** RECORDS FOR THE EXERCISE follows **

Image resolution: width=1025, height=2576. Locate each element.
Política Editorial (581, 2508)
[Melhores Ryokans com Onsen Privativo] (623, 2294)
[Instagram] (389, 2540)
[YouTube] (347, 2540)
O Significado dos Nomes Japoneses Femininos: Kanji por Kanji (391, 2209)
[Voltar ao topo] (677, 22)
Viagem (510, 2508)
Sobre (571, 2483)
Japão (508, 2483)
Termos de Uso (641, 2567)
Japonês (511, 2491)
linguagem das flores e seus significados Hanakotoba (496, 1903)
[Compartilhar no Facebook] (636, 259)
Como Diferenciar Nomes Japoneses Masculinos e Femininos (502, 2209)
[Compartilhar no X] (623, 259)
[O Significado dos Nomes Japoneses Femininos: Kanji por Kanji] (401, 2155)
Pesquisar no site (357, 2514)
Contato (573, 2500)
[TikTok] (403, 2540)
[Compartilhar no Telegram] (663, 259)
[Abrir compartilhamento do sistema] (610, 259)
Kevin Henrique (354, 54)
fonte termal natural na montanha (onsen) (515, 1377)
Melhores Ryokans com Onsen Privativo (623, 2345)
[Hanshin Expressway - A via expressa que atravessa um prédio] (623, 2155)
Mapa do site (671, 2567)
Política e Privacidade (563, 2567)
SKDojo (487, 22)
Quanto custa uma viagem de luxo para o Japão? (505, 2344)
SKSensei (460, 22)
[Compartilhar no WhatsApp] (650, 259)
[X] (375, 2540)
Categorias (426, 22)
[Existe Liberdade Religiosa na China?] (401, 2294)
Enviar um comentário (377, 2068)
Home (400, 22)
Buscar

** End of RECORDS FOR THE EXERCISE **

■ TASK REQUIREMENTS ■
All of the records need to be returned exactly as they are.

■ RESULT OF THE EXERCISE ■
Image resolution: width=1025, height=2576. Locate each element.
Política Editorial (581, 2508)
[Melhores Ryokans com Onsen Privativo] (623, 2294)
[Instagram] (389, 2540)
[YouTube] (347, 2540)
O Significado dos Nomes Japoneses Femininos: Kanji por Kanji (391, 2209)
[Voltar ao topo] (677, 22)
Viagem (510, 2508)
Sobre (571, 2483)
Japão (508, 2483)
Termos de Uso (641, 2567)
Japonês (511, 2491)
linguagem das flores e seus significados Hanakotoba (496, 1903)
[Compartilhar no Facebook] (636, 259)
Como Diferenciar Nomes Japoneses Masculinos e Femininos (502, 2209)
[Compartilhar no X] (623, 259)
[O Significado dos Nomes Japoneses Femininos: Kanji por Kanji] (401, 2155)
Pesquisar no site (357, 2514)
Contato (573, 2500)
[TikTok] (403, 2540)
[Compartilhar no Telegram] (663, 259)
[Abrir compartilhamento do sistema] (610, 259)
Kevin Henrique (354, 54)
fonte termal natural na montanha (onsen) (515, 1377)
Melhores Ryokans com Onsen Privativo (623, 2345)
[Hanshin Expressway - A via expressa que atravessa um prédio] (623, 2155)
Mapa do site (671, 2567)
Política e Privacidade (563, 2567)
SKDojo (487, 22)
Quanto custa uma viagem de luxo para o Japão? (505, 2344)
SKSensei (460, 22)
[Compartilhar no WhatsApp] (650, 259)
[X] (375, 2540)
Categorias (426, 22)
[Existe Liberdade Religiosa na China?] (401, 2294)
Enviar um comentário (377, 2068)
Home (400, 22)
Buscar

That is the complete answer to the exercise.